Collected data entries:
# # # # #

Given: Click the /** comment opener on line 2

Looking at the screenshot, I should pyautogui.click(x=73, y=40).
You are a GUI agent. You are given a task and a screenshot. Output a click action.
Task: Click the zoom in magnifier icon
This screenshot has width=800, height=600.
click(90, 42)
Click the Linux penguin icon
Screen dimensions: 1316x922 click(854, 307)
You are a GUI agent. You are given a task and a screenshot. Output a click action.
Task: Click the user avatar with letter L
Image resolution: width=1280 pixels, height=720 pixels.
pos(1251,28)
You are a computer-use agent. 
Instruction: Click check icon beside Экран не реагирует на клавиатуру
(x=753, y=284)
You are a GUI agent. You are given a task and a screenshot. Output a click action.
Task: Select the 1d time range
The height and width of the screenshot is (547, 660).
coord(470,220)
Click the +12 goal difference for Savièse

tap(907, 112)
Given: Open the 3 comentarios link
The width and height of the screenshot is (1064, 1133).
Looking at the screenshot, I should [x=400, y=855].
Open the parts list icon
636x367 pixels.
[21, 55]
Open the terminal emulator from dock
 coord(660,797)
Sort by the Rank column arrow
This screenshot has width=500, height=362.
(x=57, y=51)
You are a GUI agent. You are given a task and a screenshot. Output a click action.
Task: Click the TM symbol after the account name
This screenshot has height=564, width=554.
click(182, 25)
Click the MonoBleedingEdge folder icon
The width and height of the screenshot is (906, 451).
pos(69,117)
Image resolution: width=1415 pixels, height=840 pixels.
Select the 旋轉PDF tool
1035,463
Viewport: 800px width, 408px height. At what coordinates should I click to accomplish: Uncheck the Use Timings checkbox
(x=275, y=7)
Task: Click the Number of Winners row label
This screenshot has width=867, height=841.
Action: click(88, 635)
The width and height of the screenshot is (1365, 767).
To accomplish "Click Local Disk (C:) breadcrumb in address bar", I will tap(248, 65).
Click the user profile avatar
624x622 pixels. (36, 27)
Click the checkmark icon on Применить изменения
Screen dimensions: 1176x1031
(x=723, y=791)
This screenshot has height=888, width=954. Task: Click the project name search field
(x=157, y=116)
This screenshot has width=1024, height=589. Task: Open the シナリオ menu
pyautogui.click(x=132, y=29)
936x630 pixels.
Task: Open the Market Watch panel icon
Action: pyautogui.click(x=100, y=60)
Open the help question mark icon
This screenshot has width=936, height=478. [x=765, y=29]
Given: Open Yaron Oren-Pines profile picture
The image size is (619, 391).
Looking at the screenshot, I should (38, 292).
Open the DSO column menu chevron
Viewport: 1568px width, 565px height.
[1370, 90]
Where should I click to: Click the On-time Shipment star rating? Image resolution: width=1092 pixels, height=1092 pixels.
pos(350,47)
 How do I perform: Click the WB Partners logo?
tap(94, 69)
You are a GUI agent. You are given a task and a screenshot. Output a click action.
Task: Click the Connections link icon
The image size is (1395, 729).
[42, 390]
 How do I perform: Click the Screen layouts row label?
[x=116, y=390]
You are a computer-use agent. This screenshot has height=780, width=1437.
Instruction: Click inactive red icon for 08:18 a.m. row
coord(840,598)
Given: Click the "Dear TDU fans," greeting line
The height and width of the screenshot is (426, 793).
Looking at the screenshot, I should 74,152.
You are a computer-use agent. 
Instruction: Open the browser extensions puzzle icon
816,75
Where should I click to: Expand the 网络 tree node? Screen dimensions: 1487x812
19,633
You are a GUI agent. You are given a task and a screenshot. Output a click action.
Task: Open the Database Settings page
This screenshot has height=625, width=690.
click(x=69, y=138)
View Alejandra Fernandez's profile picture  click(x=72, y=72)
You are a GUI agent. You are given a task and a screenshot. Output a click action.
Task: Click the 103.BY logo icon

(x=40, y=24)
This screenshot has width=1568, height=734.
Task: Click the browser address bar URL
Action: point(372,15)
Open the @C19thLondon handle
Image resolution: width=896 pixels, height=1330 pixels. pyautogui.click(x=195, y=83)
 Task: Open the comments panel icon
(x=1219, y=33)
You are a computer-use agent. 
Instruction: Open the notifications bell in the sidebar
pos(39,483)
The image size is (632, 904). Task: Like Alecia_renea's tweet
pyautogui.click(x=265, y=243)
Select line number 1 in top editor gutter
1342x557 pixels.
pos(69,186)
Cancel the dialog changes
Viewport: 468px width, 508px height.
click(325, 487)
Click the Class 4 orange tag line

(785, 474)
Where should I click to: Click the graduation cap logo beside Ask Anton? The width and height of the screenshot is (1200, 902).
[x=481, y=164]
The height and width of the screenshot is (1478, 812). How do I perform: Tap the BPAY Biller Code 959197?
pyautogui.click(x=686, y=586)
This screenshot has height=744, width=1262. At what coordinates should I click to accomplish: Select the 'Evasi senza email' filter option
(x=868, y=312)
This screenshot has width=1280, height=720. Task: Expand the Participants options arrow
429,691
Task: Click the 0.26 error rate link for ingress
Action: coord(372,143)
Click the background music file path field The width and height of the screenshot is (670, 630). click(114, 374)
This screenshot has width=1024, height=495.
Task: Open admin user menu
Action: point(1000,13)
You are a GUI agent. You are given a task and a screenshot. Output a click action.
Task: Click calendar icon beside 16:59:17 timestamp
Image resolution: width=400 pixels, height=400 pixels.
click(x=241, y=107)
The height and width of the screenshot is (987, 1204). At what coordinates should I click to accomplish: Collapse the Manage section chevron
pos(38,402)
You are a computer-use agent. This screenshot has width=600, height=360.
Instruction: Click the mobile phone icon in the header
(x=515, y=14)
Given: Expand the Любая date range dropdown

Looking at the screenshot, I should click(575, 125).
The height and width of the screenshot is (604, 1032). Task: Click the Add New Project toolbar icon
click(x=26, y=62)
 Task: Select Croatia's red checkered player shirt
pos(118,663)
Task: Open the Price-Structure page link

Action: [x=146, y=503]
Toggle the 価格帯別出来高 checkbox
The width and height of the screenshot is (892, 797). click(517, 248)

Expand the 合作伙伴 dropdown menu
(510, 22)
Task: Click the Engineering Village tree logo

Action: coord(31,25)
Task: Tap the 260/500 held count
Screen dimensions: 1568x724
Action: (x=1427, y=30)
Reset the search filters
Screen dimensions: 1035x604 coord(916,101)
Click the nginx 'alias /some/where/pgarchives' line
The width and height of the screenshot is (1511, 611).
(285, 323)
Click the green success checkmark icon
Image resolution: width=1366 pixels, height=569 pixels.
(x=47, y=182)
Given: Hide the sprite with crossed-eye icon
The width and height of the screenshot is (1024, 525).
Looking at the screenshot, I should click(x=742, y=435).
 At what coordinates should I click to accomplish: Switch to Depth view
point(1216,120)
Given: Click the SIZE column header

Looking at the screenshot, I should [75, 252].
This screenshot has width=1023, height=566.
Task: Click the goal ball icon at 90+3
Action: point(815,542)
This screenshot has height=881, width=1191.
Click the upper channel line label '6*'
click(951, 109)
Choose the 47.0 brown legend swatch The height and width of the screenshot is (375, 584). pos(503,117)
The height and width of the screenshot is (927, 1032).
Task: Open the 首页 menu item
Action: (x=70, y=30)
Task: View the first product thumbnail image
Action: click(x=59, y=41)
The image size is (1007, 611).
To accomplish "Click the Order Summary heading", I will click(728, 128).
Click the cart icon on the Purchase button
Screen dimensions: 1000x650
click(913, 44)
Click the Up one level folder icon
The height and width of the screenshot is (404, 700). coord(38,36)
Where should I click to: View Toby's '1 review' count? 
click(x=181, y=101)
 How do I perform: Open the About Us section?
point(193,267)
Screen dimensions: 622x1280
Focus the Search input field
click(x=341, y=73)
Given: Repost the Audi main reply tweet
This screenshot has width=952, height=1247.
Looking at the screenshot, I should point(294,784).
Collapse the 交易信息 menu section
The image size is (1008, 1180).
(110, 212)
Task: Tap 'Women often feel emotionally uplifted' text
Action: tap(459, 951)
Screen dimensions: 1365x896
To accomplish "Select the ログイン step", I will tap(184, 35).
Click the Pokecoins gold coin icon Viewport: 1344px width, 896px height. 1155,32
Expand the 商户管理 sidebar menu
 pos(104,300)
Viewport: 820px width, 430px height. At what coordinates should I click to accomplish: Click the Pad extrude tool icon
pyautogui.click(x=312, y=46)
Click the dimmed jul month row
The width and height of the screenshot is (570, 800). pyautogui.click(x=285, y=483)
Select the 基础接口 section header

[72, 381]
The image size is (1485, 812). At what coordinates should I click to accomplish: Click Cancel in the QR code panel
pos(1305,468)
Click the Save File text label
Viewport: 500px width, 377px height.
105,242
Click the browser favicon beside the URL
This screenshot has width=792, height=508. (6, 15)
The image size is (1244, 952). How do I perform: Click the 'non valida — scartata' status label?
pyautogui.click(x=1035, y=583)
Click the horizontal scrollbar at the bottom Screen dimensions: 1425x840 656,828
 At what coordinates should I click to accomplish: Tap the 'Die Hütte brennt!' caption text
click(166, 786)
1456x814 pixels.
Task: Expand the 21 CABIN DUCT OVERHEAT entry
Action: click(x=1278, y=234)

# # # # #

**WORK REQUIRED:** Repeat verbatim the opening run of entries, ending with the line that contains "Given: Open the 3 comentarios link".

**ANSWER TO THIS PROBLEM:**
Given: Click the /** comment opener on line 2

Looking at the screenshot, I should pyautogui.click(x=73, y=40).
You are a GUI agent. You are given a task and a screenshot. Output a click action.
Task: Click the zoom in magnifier icon
This screenshot has width=800, height=600.
click(90, 42)
Click the Linux penguin icon
Screen dimensions: 1316x922 click(854, 307)
You are a GUI agent. You are given a task and a screenshot. Output a click action.
Task: Click the user avatar with letter L
Image resolution: width=1280 pixels, height=720 pixels.
pos(1251,28)
You are a computer-use agent. 
Instruction: Click check icon beside Экран не реагирует на клавиатуру
(x=753, y=284)
You are a GUI agent. You are given a task and a screenshot. Output a click action.
Task: Select the 1d time range
The height and width of the screenshot is (547, 660).
coord(470,220)
Click the +12 goal difference for Savièse

tap(907, 112)
Given: Open the 3 comentarios link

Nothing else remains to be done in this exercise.